# Amos Storkey

## Tutorial: Introduction to Belief Networks

As an introduction to the research I have been doing using and developing belief network approaches, I thought it might be useful to provide a basic introduction to what I am talking about. If you find this tutorial useful then please put a link to it on your home page. To switch to a printable form of this document hit here. Reload to return to the original form.

### Belief Networks and Probabilistic Graphical Models

Belief networks (Bayes Nets, Bayesian Networks) are a vital tool in probabilistic modelling and Bayesian methods. They are one class of probabilistic graphical model. In other words they are a marriage between two important fields: probability theory and graph theory. It is this combination which makes them a powerful methodology within machine learning and statistics.

Use of belief networks has become widespread partly because of their intuitive appeal. A given belief network is very easily related to a particular probabilistic model, and is easily understood in turns of direct dependence. Because they are useful in simplifying the manipulations in Bayesian inference they have a great practical use in real world problems. Belief networks, or Bayes Nets as they are sometimes known, have been used widely from medical diagnosis to image modelling, from genetics to speech recognition, from economics to space exploration. They can be valuable in any area where there is the requirement for finding out about unknown variables through the utilisation of structural relationships and data. Even if the exact form of the relationships between the variables of interest are not known it does not matter, because the uncertainty can be represented probabilistically.

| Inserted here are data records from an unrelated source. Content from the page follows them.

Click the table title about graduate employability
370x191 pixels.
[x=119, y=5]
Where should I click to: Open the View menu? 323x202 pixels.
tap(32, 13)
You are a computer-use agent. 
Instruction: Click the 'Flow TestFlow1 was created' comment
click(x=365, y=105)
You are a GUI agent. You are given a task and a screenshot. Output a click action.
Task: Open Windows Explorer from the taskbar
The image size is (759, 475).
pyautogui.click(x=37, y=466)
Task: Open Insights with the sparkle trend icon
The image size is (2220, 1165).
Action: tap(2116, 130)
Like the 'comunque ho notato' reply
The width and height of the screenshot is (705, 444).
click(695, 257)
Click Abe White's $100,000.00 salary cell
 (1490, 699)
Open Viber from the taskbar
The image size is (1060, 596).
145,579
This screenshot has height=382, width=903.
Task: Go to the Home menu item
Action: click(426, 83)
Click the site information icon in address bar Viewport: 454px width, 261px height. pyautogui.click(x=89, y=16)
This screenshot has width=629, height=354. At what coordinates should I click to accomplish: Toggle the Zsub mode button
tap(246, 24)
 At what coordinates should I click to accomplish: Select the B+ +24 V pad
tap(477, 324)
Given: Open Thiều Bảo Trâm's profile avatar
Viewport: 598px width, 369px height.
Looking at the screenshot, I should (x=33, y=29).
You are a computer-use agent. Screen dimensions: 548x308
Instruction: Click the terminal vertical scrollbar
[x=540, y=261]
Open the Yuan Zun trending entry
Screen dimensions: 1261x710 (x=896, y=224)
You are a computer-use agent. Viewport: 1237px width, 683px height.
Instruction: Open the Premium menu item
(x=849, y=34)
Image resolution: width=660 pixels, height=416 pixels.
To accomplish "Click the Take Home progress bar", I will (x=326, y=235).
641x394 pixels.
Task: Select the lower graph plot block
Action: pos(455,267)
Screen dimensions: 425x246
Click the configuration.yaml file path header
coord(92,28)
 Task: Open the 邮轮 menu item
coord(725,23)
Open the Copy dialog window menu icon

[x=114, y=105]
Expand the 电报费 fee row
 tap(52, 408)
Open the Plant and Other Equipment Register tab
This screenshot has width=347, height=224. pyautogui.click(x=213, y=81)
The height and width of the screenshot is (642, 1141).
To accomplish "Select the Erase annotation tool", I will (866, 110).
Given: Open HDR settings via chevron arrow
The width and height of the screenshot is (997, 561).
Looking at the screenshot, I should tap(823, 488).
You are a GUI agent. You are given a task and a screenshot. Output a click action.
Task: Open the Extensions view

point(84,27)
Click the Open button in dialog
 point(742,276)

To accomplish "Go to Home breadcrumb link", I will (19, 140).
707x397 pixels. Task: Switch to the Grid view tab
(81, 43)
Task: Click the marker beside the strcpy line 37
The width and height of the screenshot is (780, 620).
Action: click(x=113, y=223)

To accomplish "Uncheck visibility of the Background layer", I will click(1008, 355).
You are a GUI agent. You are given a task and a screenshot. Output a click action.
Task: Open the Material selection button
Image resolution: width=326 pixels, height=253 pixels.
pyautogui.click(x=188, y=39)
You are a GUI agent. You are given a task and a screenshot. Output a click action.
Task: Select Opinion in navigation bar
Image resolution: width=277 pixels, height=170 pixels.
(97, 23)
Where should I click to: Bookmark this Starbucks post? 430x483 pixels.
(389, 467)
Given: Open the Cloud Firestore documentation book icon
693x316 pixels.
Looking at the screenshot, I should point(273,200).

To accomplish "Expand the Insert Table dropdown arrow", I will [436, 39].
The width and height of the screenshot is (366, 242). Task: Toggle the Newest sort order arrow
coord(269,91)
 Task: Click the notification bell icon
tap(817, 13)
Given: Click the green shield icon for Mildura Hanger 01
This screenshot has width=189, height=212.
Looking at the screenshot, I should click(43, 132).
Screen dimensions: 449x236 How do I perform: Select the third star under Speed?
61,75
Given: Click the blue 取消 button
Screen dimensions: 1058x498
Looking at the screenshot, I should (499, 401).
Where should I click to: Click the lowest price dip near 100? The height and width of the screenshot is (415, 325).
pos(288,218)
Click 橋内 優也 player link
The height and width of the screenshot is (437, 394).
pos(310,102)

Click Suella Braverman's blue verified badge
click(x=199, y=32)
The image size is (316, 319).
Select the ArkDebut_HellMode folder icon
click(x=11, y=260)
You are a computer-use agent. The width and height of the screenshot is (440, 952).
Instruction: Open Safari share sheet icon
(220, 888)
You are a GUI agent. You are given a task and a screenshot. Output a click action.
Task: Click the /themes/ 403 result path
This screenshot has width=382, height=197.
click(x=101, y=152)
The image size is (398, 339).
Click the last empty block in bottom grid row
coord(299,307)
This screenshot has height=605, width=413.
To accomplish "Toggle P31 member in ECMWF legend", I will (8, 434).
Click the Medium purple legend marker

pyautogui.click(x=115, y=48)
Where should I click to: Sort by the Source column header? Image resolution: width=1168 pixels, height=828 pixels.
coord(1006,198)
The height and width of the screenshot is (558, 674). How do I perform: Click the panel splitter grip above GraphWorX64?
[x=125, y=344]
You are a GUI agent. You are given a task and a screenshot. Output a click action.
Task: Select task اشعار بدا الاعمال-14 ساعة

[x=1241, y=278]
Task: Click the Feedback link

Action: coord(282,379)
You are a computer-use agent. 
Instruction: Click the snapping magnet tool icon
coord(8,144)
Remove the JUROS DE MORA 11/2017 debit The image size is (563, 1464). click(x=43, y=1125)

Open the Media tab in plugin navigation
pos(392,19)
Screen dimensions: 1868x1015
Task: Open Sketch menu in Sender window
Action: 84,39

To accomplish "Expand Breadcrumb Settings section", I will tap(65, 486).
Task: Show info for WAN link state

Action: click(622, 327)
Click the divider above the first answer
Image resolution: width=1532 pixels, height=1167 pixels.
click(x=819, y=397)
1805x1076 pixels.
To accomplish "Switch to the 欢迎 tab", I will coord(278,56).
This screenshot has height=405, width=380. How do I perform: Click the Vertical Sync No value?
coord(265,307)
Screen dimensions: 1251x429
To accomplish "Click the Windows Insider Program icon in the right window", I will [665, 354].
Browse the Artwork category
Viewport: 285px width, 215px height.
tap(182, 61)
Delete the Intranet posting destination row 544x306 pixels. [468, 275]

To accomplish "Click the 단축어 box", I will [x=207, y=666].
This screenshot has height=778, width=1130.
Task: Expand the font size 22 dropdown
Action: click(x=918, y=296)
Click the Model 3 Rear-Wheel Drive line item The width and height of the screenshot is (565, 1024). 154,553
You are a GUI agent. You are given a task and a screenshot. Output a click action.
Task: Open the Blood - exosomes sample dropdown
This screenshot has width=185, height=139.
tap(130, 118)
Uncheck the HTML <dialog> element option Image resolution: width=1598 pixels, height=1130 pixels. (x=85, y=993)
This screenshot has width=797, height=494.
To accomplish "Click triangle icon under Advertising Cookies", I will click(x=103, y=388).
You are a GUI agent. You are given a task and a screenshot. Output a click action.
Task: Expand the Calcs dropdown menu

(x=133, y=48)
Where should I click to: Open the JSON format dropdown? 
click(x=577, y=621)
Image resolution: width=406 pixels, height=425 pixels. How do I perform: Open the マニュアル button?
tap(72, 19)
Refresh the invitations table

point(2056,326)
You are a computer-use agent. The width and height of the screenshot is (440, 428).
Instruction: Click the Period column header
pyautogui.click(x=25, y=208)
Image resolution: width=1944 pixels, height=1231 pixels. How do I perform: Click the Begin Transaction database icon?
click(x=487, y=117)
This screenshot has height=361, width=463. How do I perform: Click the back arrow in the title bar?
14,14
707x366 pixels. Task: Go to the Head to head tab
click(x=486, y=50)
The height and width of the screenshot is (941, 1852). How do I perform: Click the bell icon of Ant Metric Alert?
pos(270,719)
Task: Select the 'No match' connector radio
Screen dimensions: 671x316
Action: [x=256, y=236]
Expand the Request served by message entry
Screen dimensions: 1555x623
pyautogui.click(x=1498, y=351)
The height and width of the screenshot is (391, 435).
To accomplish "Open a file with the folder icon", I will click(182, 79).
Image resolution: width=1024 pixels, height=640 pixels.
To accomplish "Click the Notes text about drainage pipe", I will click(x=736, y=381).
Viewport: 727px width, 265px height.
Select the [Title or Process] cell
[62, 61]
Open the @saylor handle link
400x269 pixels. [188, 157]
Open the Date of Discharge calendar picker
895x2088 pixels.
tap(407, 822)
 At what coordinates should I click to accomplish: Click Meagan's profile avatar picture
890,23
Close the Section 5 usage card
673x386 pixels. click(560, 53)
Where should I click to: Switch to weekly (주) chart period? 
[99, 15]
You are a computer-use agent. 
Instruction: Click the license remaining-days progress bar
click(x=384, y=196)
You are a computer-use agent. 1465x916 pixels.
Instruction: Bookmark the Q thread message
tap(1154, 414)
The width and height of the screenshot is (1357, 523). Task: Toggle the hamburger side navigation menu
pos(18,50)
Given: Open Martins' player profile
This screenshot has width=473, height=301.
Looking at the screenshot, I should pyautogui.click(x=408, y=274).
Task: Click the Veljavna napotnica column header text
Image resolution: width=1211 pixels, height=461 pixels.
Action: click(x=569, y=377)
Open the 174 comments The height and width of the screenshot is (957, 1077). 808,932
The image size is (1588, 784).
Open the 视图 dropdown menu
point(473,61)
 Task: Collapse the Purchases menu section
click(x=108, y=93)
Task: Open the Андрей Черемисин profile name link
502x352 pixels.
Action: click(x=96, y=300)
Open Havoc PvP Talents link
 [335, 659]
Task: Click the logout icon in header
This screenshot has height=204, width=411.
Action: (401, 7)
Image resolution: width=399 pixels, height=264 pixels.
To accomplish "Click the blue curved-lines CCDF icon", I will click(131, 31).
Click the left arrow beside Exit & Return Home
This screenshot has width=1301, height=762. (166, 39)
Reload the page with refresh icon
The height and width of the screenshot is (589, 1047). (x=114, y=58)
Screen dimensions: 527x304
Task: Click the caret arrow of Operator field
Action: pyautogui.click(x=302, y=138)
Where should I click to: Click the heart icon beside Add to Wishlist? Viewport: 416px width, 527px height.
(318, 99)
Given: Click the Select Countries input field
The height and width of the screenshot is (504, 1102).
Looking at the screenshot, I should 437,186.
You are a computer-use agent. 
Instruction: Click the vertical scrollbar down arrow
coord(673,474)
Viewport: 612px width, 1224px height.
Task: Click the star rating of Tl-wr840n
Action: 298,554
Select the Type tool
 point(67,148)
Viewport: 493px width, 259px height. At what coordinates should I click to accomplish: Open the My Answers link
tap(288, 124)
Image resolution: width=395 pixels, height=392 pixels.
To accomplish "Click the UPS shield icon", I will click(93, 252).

### Introduction to Bayesian Methods

Although belief networks are a tool of probability theory, their most common use is within the framework of Bayesian analysis. This is one reason they are often called Bayesian networks (more importantly Bayes theorem is at least implicitly used in calculations with Bayes nets). The Bayesian approach is based on three fundamental beliefs:

• In order to infer anything from data, we must have and use prior information.
• Most problems involve some levels of uncertainty.
• Probability theory is the best (or a good) way of representing uncertainty because of Bayes theorem.

One implication of these beliefs is that there is no indisputable way of obtaining knowledge from data. There is a significant philosophical gulf between this belief and the foundationalist beliefs of the empiricists which led to the development of frequentist statistics.

The Bayesian approach to problems can be summed up in this simple way:

• Suppose we have some sets of variables of interest, Q and D.
• We use prior knowledge to define a probability distribution P(Q,D) over the variables of interest.
• We then receive some data telling us what values D takes.
• We update our belief about Q by calculating P(Q|D), the probability of Q given we know what D is.

The big issues in Bayesian methods involve how to find out what form P(Q,D) should take, and how to calculate P(Q|D). Belief networks help with both of these problems.

### Belief Networks

Belief Networks use a graphical representation to represent probabilistic structure. There is a direct relationship between a graphical model and a particular form of probability distribution. A belief network is a directed graph. That is, it consists of vertices (or nodes) and directed edges (arrows). Each edge points from one node (called the parent) to another node (known as the child). In a belief network each node is used to represent a random variable, and each directed edge represents an immediate dependence or direct influence. Although not strictly correct, one of the easiest ways to start thinking about belief networks is in term of causal (but not deterministic) dependence. For example we might be interested in diagnosing whether the household dog has fleas! There are some obvious variables which we would want to include in modelling this scenario: how much the dog is scratching (observable), whether the dog is molting (hidden), whether there are an excess of dog hairs around the house (observable), whether the cat has recently had fleas (observable) etc. We can build a belief network of this scenario by thinking in terms of causal relationships. We use these causal relationships to specify the direct dependencies in the graphical model.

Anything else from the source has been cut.